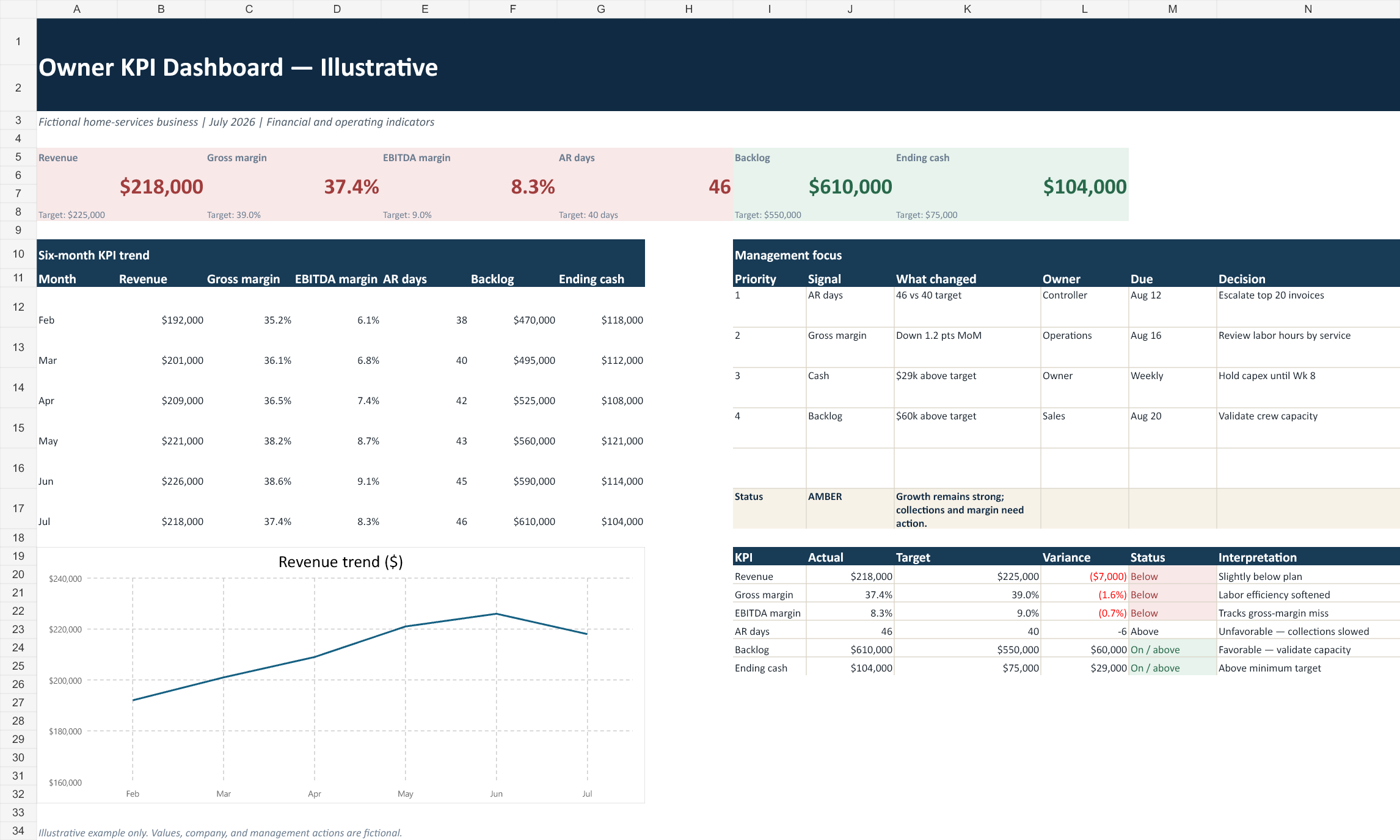Select row 12 header

(x=18, y=307)
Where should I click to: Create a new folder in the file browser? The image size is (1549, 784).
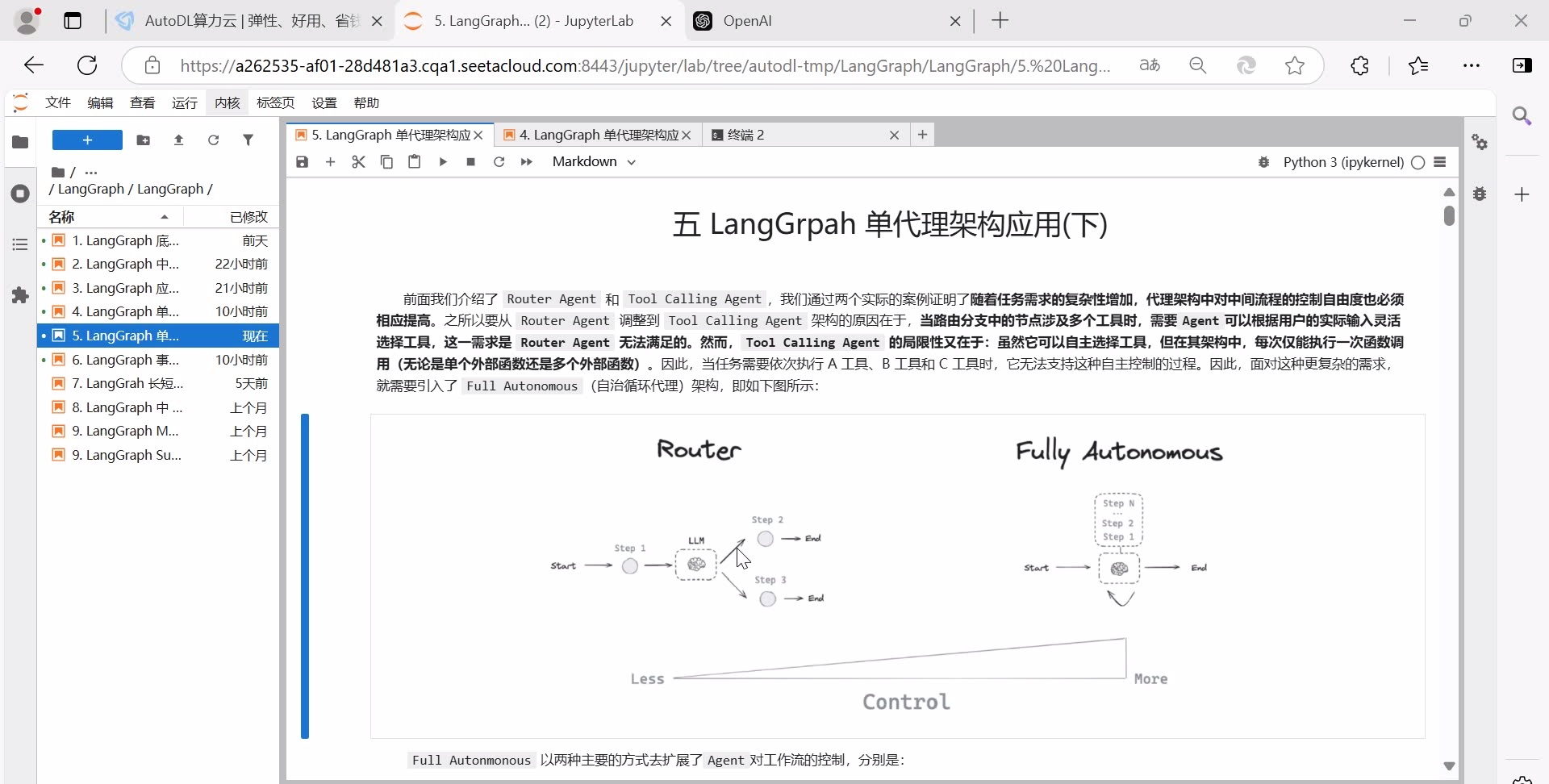[144, 140]
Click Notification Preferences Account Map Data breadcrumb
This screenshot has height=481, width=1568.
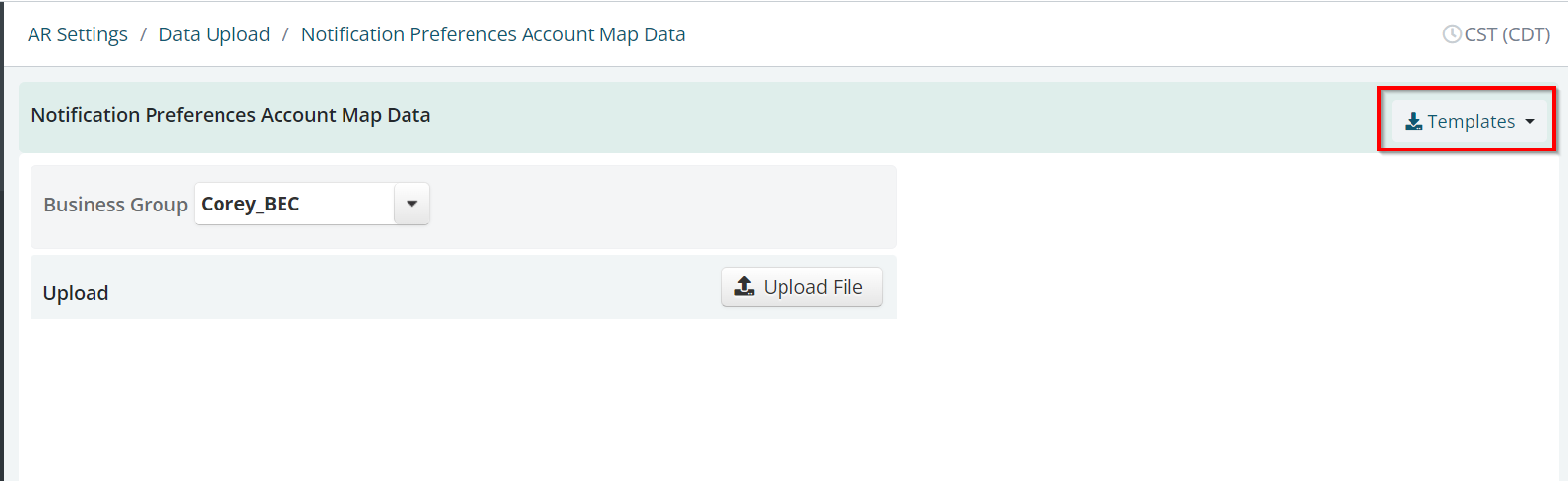(x=493, y=34)
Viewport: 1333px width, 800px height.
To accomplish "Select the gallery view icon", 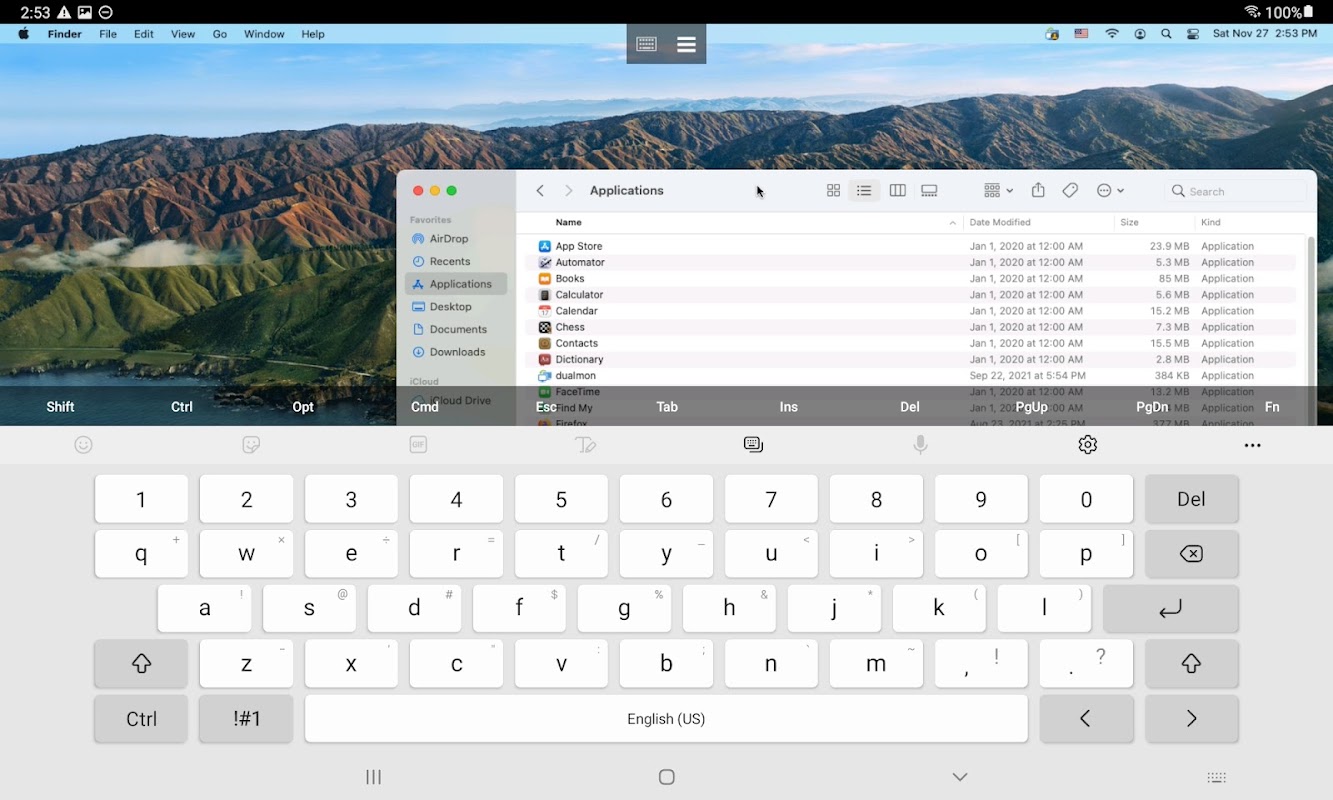I will pyautogui.click(x=929, y=191).
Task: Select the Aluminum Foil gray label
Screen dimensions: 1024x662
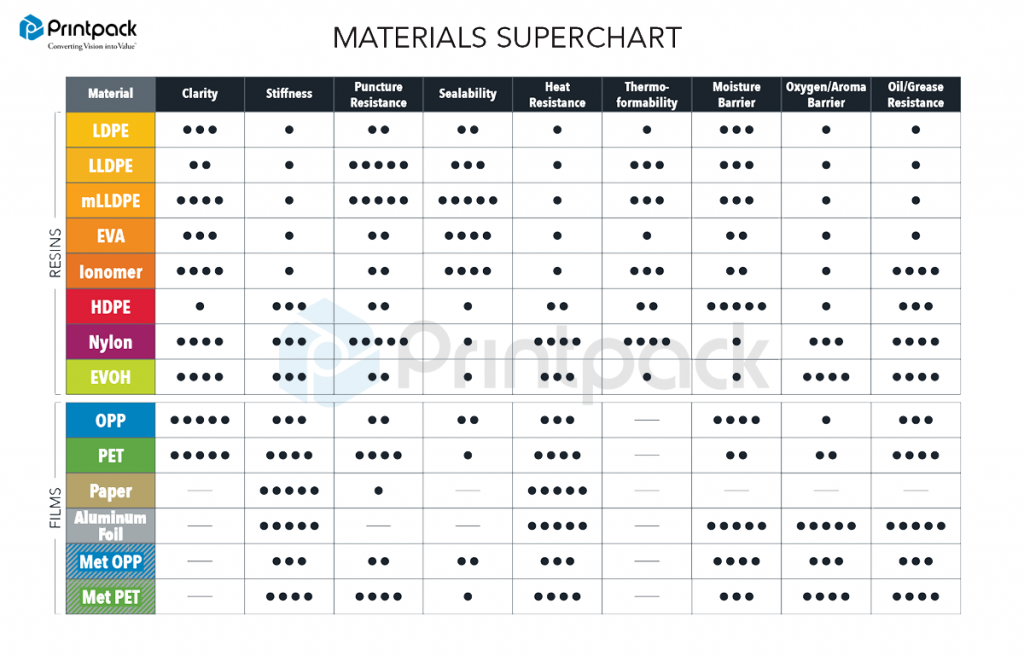Action: coord(110,526)
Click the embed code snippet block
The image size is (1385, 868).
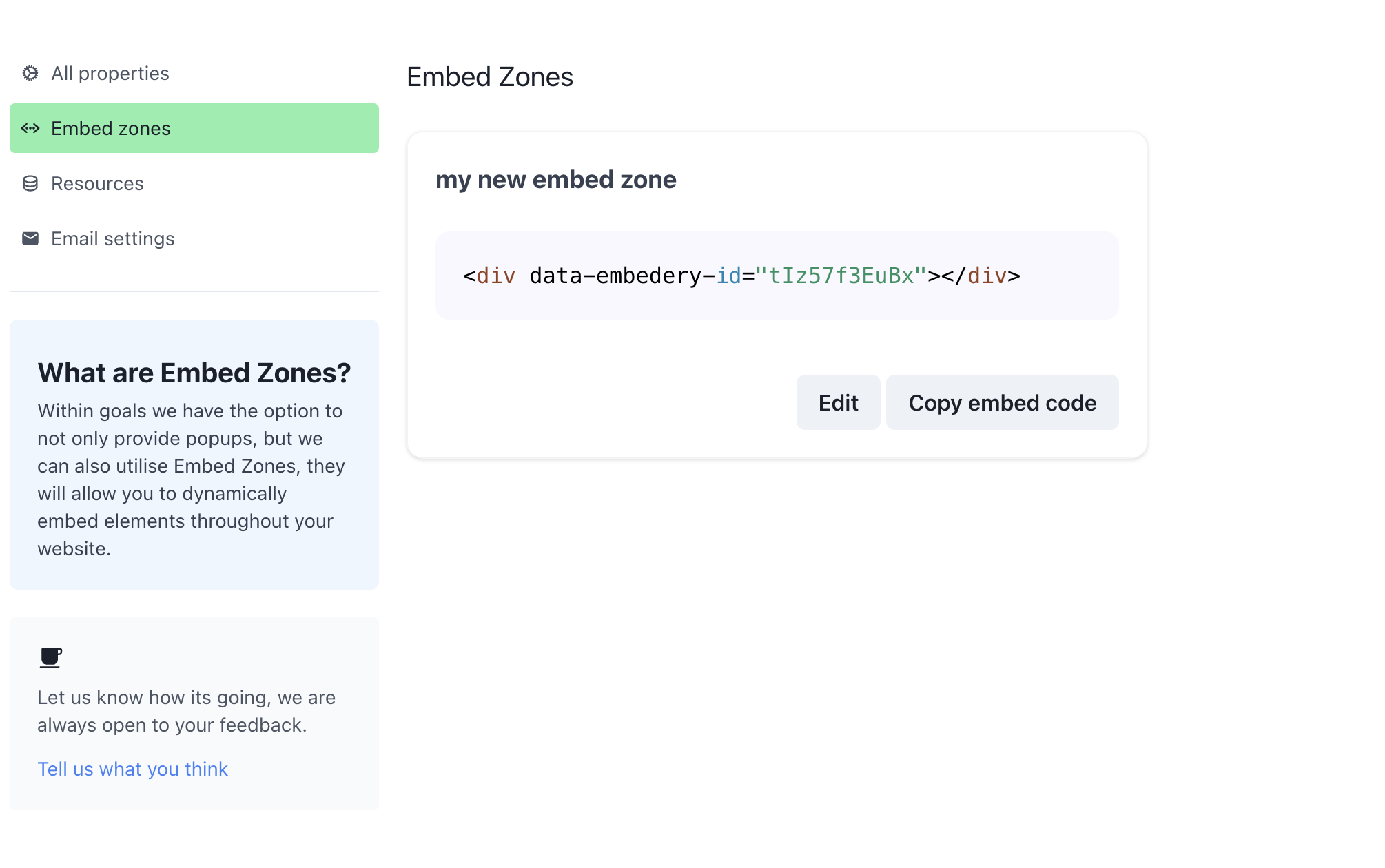(777, 276)
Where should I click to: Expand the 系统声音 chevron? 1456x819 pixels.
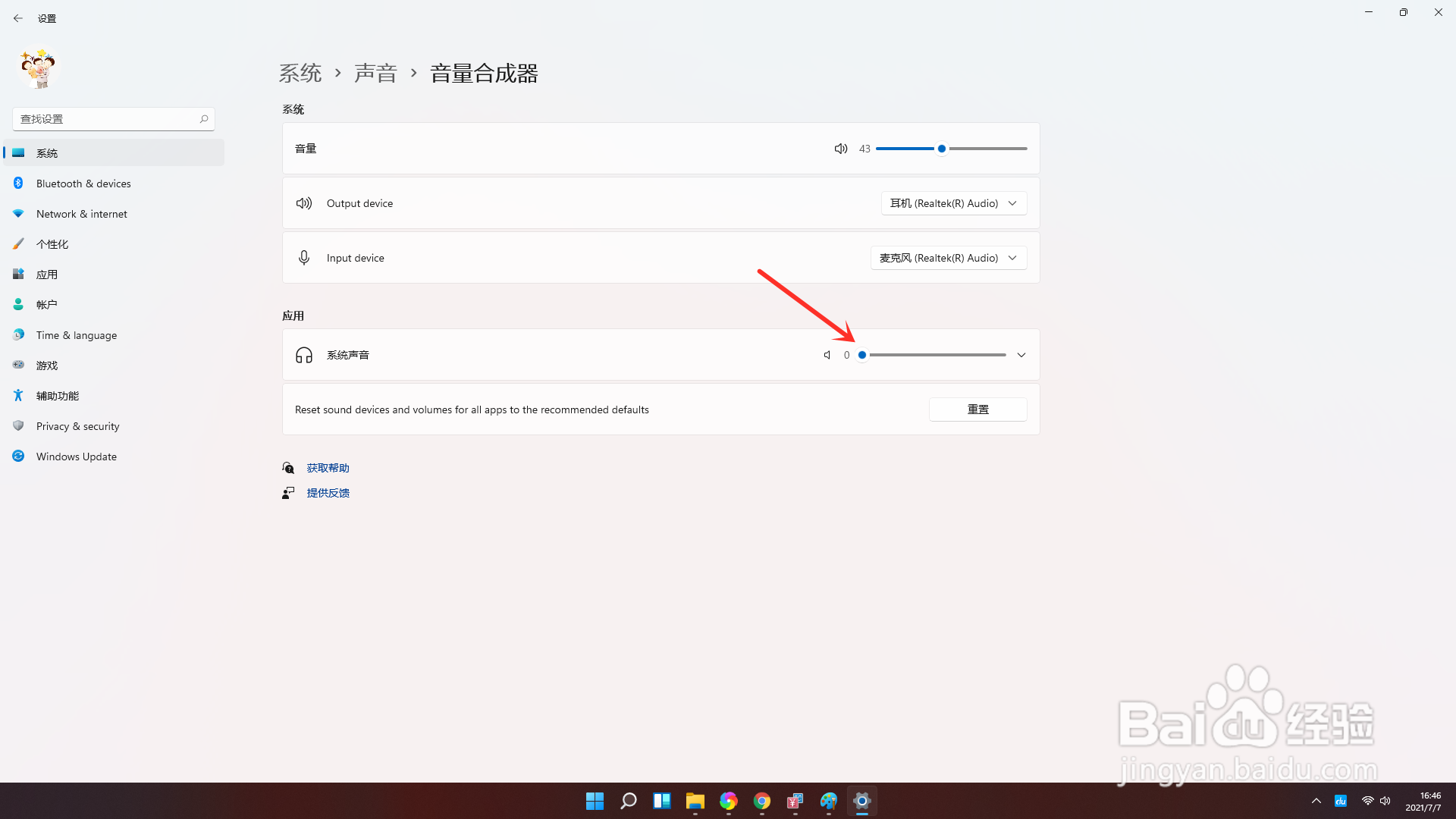(x=1021, y=354)
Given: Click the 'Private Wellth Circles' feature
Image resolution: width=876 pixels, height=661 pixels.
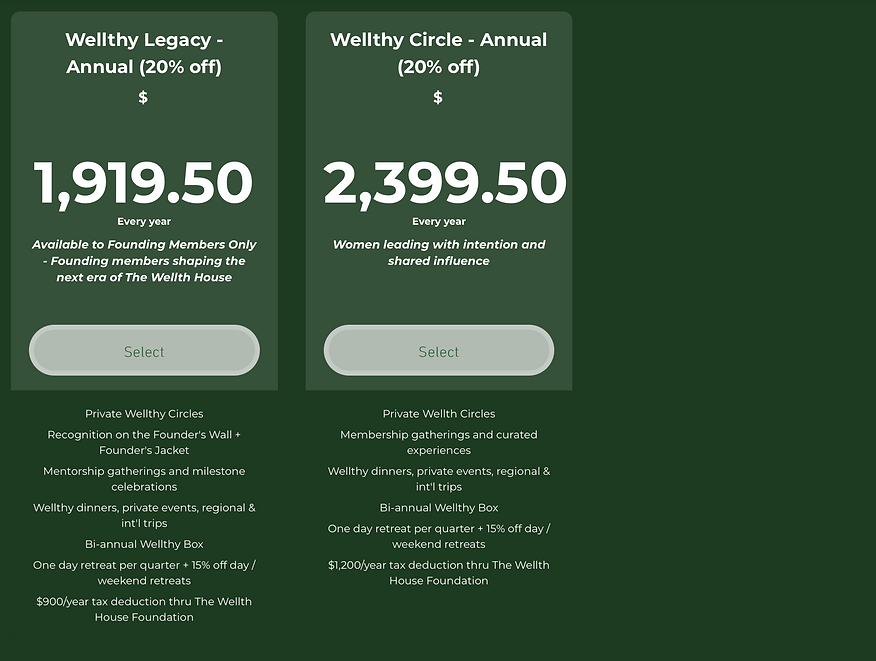Looking at the screenshot, I should pyautogui.click(x=439, y=413).
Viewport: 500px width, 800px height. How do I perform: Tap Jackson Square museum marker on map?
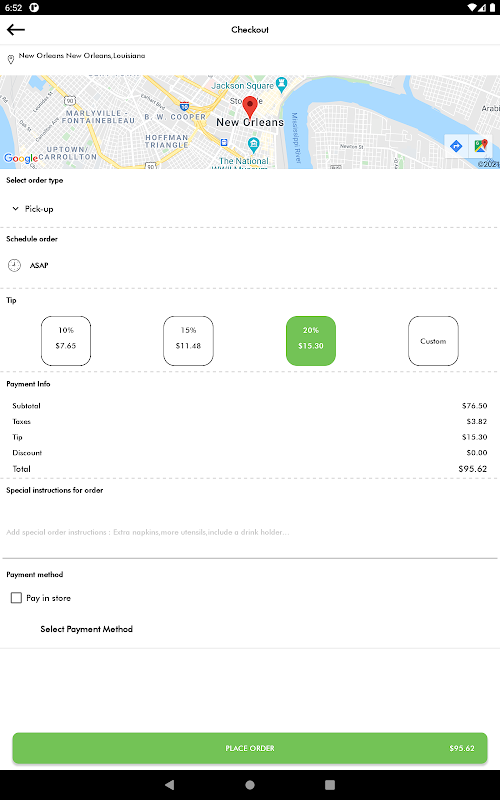pyautogui.click(x=281, y=84)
--
** Work required **
Write out the lines of the listing as a numbered list, from the line with "Viewport: 500px width, 800px" through the end of the listing, leaving out blank lines and the pictures.

** Correct result **
1. Viewport: 500px width, 800px height. How do I perform: Tap Jackson Square museum marker on map?
2. pyautogui.click(x=281, y=84)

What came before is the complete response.